Kamran Azar - Azerbaycan Cumhuriyeti’nin yer aldığı bölgenin stratejik önemini göz önünde bulundurduğumuzda, Bakü’nün daha verimli ve akılcı politikalar benimsemesinin önemi daha da belirgin oluyor.
İran İslam Cumhuriyeti’nin bölgedeki güçlü konumu ve baskıcı ülkelere karşı aldığı tavır, bölgedeki ülkelerin bu kötü amaçlı yabancıların karşısında daha sağlam durmaları için uygun olanaklar oluşturmaktadır. Bu arada Azerbaycan Cumhuriyeti, İran’ın kuzeyden komşusu olmasının yanında bu ülkeyle birçok tarihi, kültürel, toplumsal ve ekonomik benzerlikler taşıyarak, bölgenin siyasi ve ekonomik bağımsızlığında büyük bir konuma sahiptir.
Sovyetler Birliği’nin çöküşünün ardından Azerbaycan’ın bağımsızlaşması yukarıdaki nedenlerden dolayı bu ülkeyi İran'a yakınlaşmaya isteklendirdi. Bunlara ilave İran ve Rusya arasındaki güçlü işbirliğinin kurulması Azerbaycan'a bu iki önemli gücün yardımıyla İslam ülkeleri ve Kafkasya bölgesi arasında karlı bir aracılık yapma fırsatını sundu.
Ermenistan’la yaşadığı sorunların ortaya çıkardığı güvenlik tehditleri, Azerbaycan’a bu iki önemli bölge arasında köprü oluşturup faydalanmaya başlamasına yol açtı. Ancak, son günlerde, Siyonist Rejimi Başbakanı Netanyahu’nun Bakü’yü ziyaret edeceği yönde yayınlanan haberler bir kez daha bu ülkenin gereksiz meydan okumalarını ortaya çıkarıyor.

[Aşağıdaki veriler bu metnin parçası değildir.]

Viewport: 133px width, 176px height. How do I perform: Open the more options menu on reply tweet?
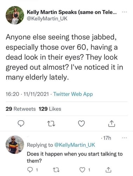click(124, 138)
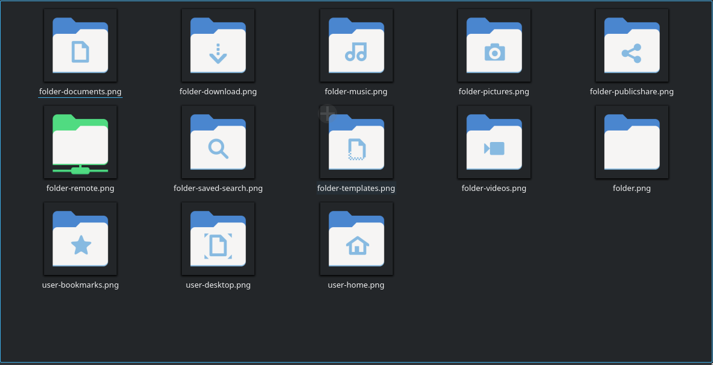
Task: Open folder-saved-search.png
Action: click(x=218, y=142)
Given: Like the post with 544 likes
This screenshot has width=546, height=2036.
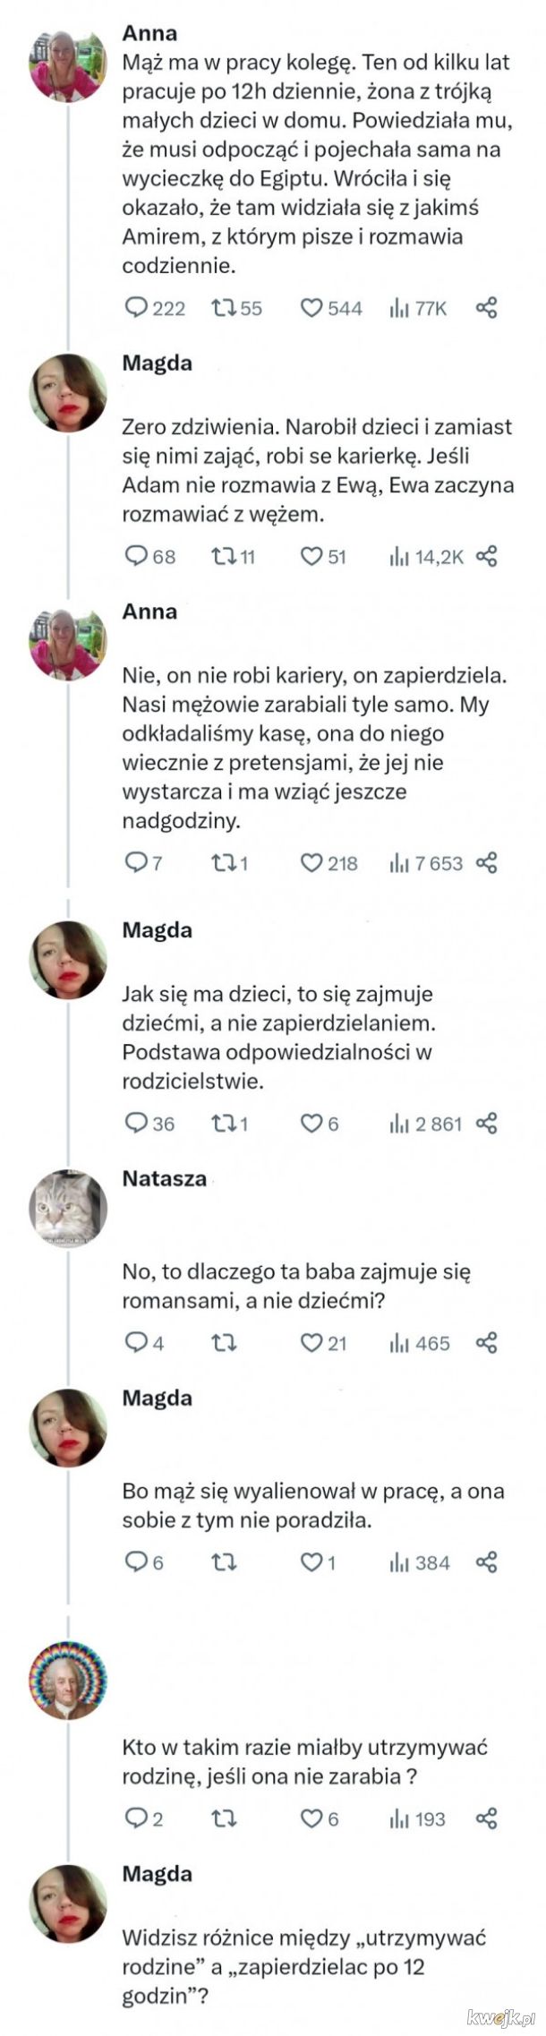Looking at the screenshot, I should point(311,308).
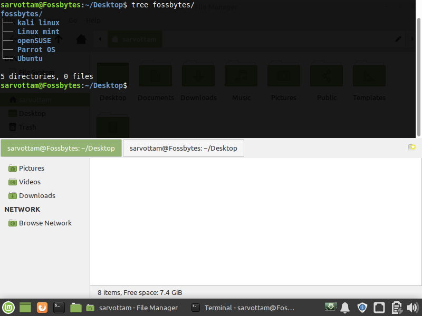Click the volume icon in the system tray

click(x=412, y=307)
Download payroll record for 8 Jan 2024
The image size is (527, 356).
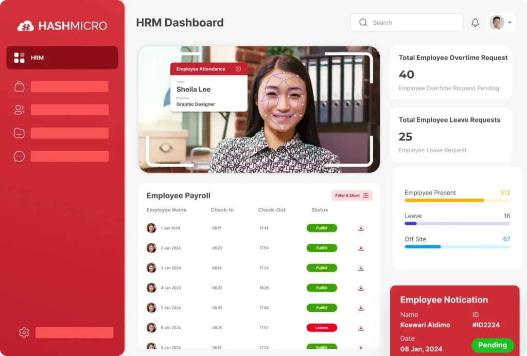361,328
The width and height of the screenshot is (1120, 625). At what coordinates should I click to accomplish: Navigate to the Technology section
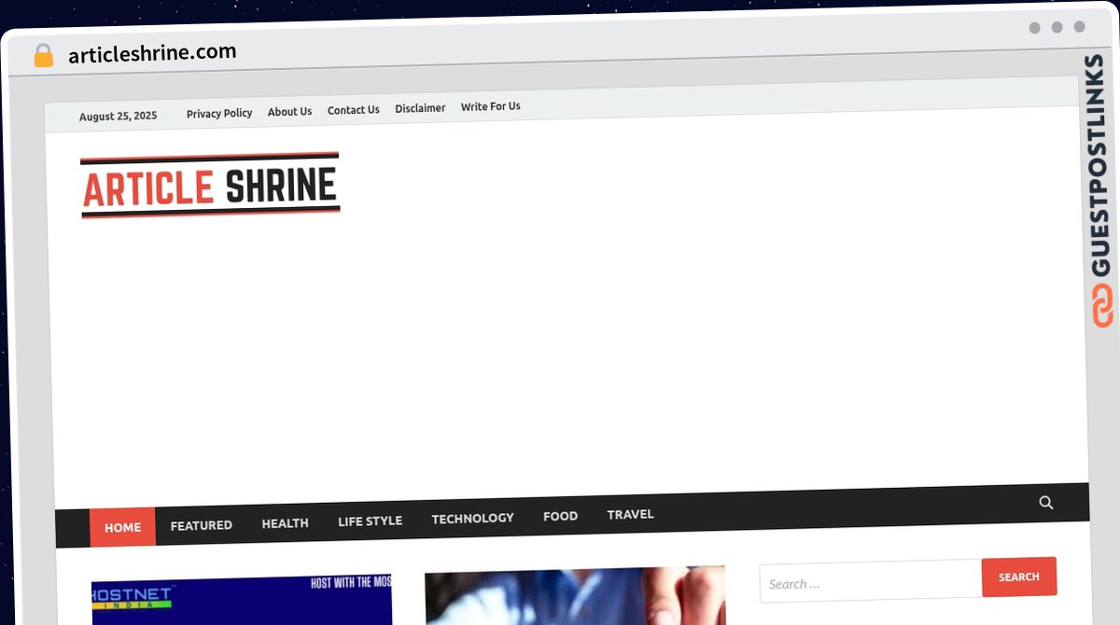click(x=472, y=518)
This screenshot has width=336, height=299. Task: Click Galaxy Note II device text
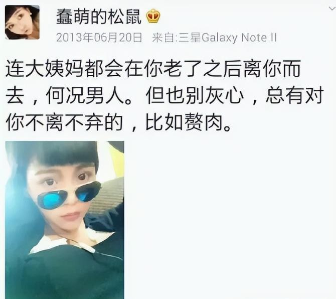pyautogui.click(x=239, y=38)
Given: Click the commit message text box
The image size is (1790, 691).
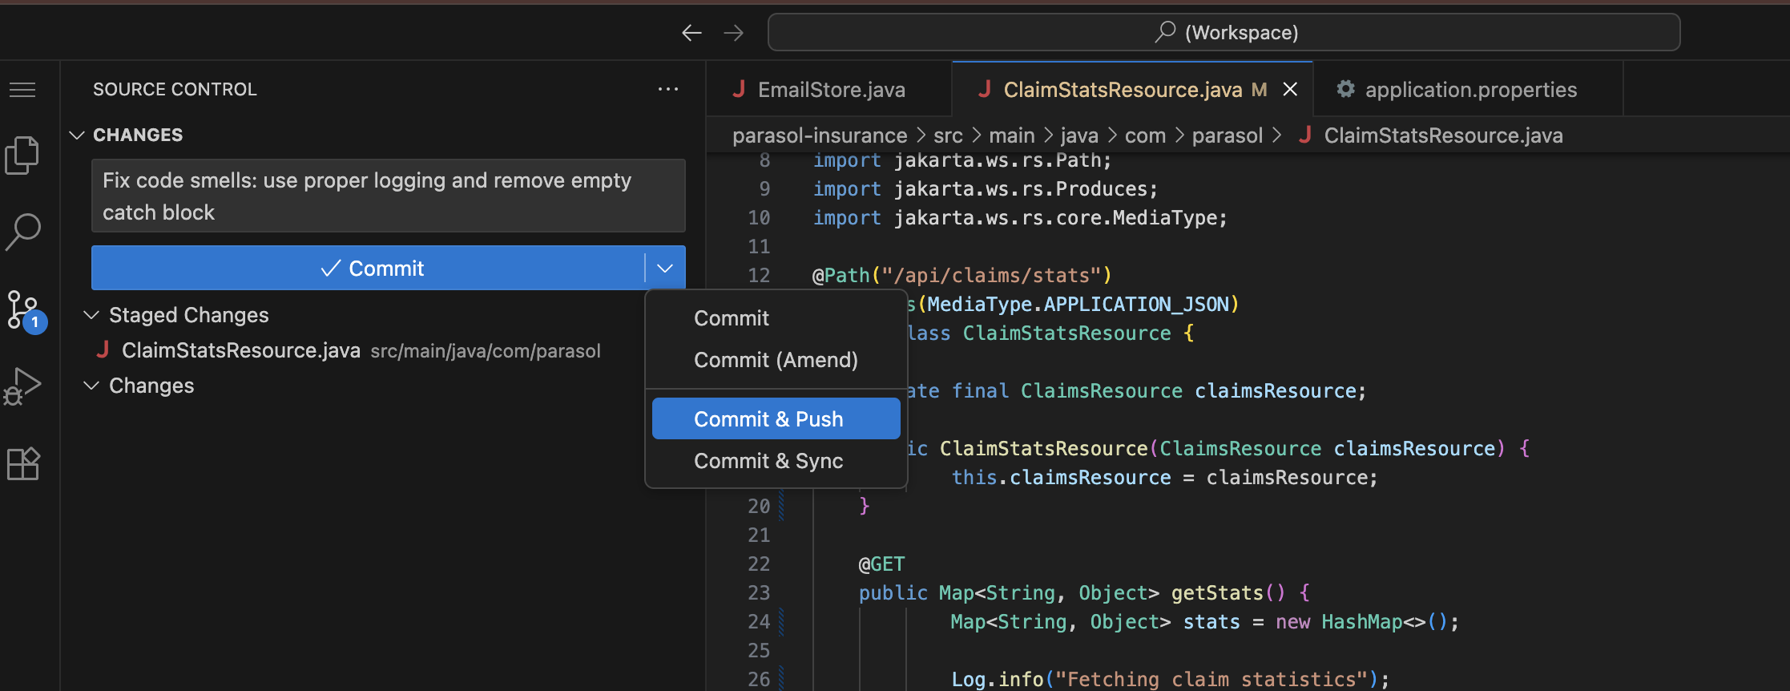Looking at the screenshot, I should 388,196.
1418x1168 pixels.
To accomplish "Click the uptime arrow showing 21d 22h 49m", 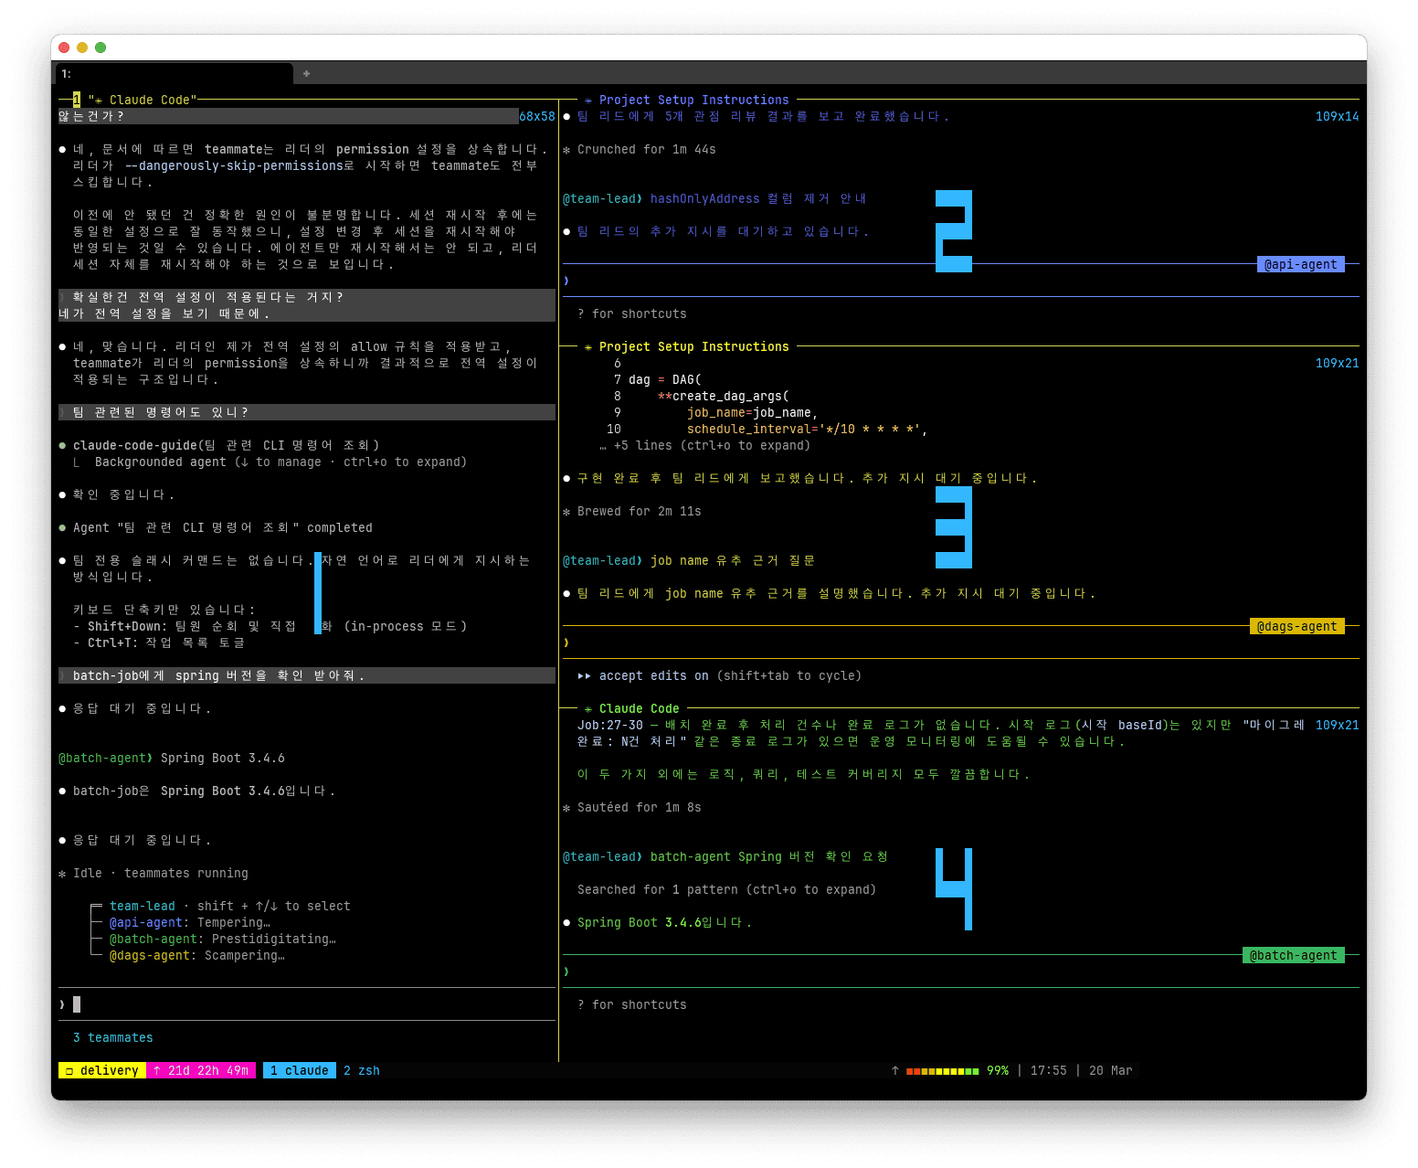I will pos(157,1071).
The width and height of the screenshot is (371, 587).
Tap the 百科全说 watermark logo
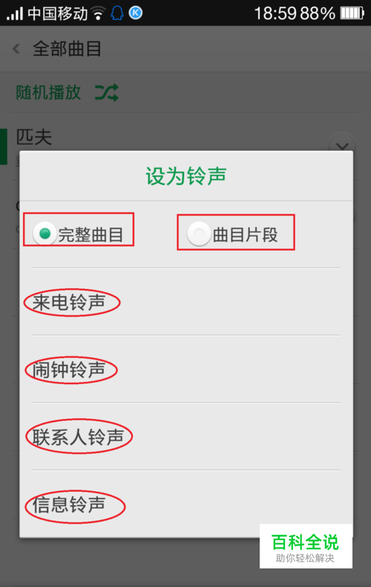[x=306, y=546]
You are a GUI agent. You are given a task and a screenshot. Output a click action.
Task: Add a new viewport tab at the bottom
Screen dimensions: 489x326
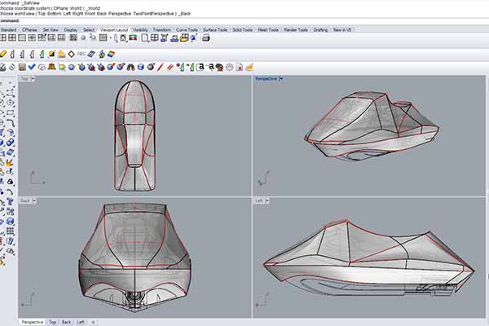click(93, 322)
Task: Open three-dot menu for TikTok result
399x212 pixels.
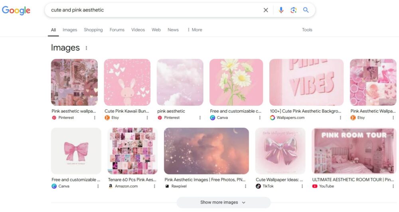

Bu arada, bölgede ve İslam dünyasında işgal ve savaş politikaları dışında başka bir amacın peşinde olmayan Siyonistler, Suudi Arabistan gibi bazı basiretsiz ülkelerden kaynaklı bölgesel polimikler ve kopukluktan en iyi şekilde yararlanmak istiyor.
İran’ın akılcı politikaları sonucu kendisini bölgedeki direniş hareketinin kuşatmasında bulan Siyonist Rejim, bu baskıları azaltmak için İran’ın komşusu olan Azerbaycan Cumhuriyeti gibi İslam ülkelerine sızıp onları birbirlerinden ayırmaya çalışıyor. Çeşitli işgal ve cinayetleri gerçekleştiren bu işgalci rejim, bölge ötesi coğrafyaya da yayılıp İslam dünyasını bölmeyi amaçlıyor.
Bu arada dikkat edilmesi gereken nokta, Azerbaycan'ın Siyonist Rejim’le her türlü ilişki kurmasının bu ülkeye hayli olumsuz sonuçları da beraberinde getirmesidir. Daha önce değindiğimiz gibi, İran ve Rusya arasında transit kanalı olan Azerbaycan, aslında İslam ülkeleri ve Kafkasya arasındaki stratejik aracılık rolünü yerine getirmektedir. Fakat bu ülkenin İslam dünyasının ant içmiş düşmanlarından biriyle yakınlaşması Bakü’yü yanlızlaşma tehlikesiyle karşı karşıya getirecektir ve bu da bu ülkenin yöneticileri için telafisi pek de kolay olmayan bir olaydır.
Savaş ve istikrarsızlıkların yıkıcı yaraları altında çaresiz kalan bir bölgede bu ülkenin siyasal ve ekonomik yanlızlığı, daha büyük sorunlar ve krizlerin başlangıcı olabilir. Basit bir bakışla bu yaranın iyileşmesinin tek yolu, çıkarcı ve fitneci Siyonistlere karşı İran'ın öncülük ettiği birlik ve direniş cephesine katılmaktır.